Der Trend startete in Amerika im Jahr 2001 und erreichte 2011 schließlich Hamburg, wo der erste deutsche Diaryslam stattfand. Seitdem gewinnt der Diaryslam immer mehr an Popularität und es wurden schon komplette Tagebücher von Slamern veröffentlicht.

Im Juli 2012 fand der Diaryslam zum ersten Mal auch in Freiburg statt und wird seitdem monatlich veranstaltet. Neugierige Menschen können den ursprünglich im Geheimen notierten Zeilen lauschen, sich fremdschämen und ganz viel lachen.

Den Kummer von der Seele schreiben

Schon Caesar schrieb seine Erlebnisse auf und spätestens mit dem bewegenden Tagebuch der Anne Frank erhielt das Tagebuchschreiben einen Kultstatus. Dieses Phänomen gipfelt heute in der modernsten Tagebuchform, dem Blog. Doch was bewegt Menschen dazu, ihre Erlebnisse aufzuschreiben und wieso hat sich der schriftliche Monolog schon so lange gehalten?

Diaryslam

Beim Diaryslam lesen Menschen aus ihren Tagebüchern vor.

Paula Szedlak organisiert den Diaryslam und studiert Medienkulturwissenschaft an der Universität Freiburg. „Das Tagebuch punktet vor allem durch seine Verschwiegenheit“, sagt Paula. „Gibt es denn eine bessere Möglichkeit, Dinge loszuwerden, die man sonst keinem erzählen kann?“ Schreibt man Tagebuch, schreibt man sich seinen Kummer von der Seele, ohne im Nachhinein dafür verurteilt zu werden.

Tagebuch-Schreiben: Beichte und Befreiung

Eva Schauerte, Medienkulturwissenschaftlerin an der Universität Freiburg, bezeichnet das Tagebuch als „Medium der Selbstprojektion“. Es vermittle als Bewusstseinsmedium zu womöglich verstaubten Erinnerungen und hilft uns so, sich in vergangene Situationen zu versetzen.

„Die Geschichte des Tagebuchs ist natürlich sehr weitreichend, im Grunde haben die Menschen schon immer über sich selbst geschrieben“, sagt Eva Schauerte. Trotzdem ließen sich Veränderungen in der Art des Tagebuchschreibens erkennen. In der Antike habe man „über sich selbst“ geschrieben, um sich selbst zu prüfen und sich gegen zukünftige Versuchungen zu wehren.

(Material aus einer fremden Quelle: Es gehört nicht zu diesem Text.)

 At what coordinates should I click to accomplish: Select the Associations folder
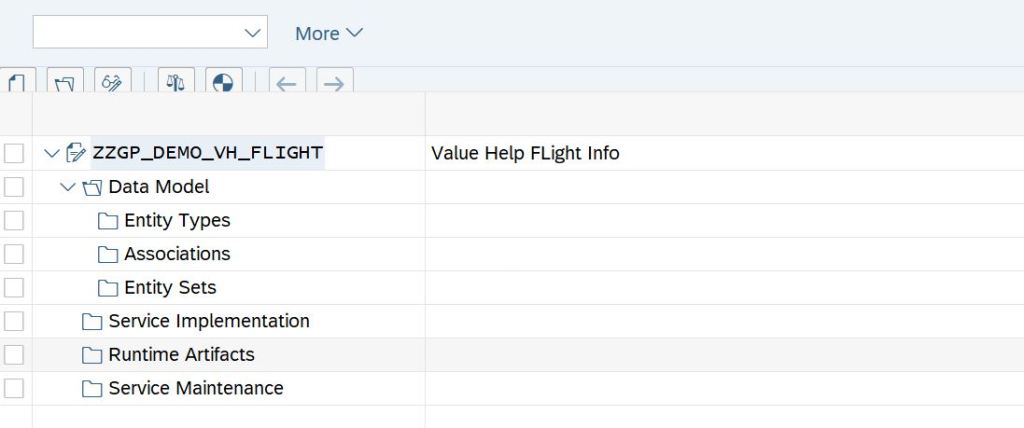pos(176,254)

Bis in das 17. Jahrhundert hinein sei das Tagebuchschreiben dann auch stark mit dem Ablegen der Beichte verbunden gewesen.

Auch heutzutage treibe noch ein versteckter Bekenntniszwang die Menschen zur Verschriftlichung eigener Erfahrungen und Gedanken – doch der Beichtfaktor spiele dabei keine allzu große Rolle mehr. „Trotzdem kann man das Tagebuch unter Umständen auch als ein Medium der Befreiung ansehen“, meint Eva Schauerte. Nicht nur der Bekenntniszwang motiviere, sondern auch der Wille, etwas von sich selbst auf dieser Welt zu hinterlassen. So ermögliche das Tagebuch dem Schreiber, ein Subjekt für die Ewigkeit zu werden.

Das Tagebuch im digitalen Zeitalter

Heutzutage ist es einfach, sich selbst für immer festzuhalten: Schon ein Profil in den sozialen Netzwerken reicht aus, um auf ewig im Internet präsent zu sein. Schreiben wir also alle eine Art öffentliches Tagebuch, wenn wir regelmäßig etwas posten?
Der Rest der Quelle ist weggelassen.